Tus instrucciones:
¿Puedes resumir en dos oraciones el texto de más abajo sobre la lectura de El hobbit?

Texto de lectura:
..........

Cuando leyó la historia de J.R.R. Tolkien a su hija de 10 años, algo se removió inesperadamente en el alma de este padre

Tengo que hacer una confesión.

Estoy terminando de leer por primera vez El hobbit. Y tengo casi 45 años.

Vale, vale, no es tan escandaloso. Sin embargo, para quienes se consideran católicos bien leídos, no haber leído El hobit y su secuela de tres volúmenes El señor de los anillos, es algo incomprensible, cuando no irresponsable. Después de todo, son obras esenciales de la imaginación moral.

Durante años me han estado diciendo lo buenos que son estos libros. En ellos, se desarrollan cuentos de peripecias extraordinarias de mano de héroes improbables, criaturas inimaginables y giros inesperados. Montañas cubiertas de hielo y frondosos valles, colinas áridas y bosques prohibidos sirven de terreno para una surtida compañía de extraños aliados que luchan y padecen juntos por un fin común mucho mayor que ellos mismos.

Y así, a principios de este año, mi hija de 10 años y yo decidimos embarcarnos juntos en la lectura de El hobbit, cada noche cuando ella se iba a dormir.

Y ha sido algo extraordinario.

..........

Datos proporcionados:
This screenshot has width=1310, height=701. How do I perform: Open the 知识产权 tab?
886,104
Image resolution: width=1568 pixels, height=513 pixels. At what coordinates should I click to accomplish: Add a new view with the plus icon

..........

Respuesta correcta:
Un padre de casi 45 años confiesa que está terminando de leer El hobbit por primera vez, aunque para quienes se consideran católicos bien leídos es incomprensible no haberlo leído y durante años le han dicho lo bueno que es. A principios de este año decidió leerlo cada noche con su hija de 10 años cuando ella se iba a dormir, y la experiencia ha sido extraordinaria.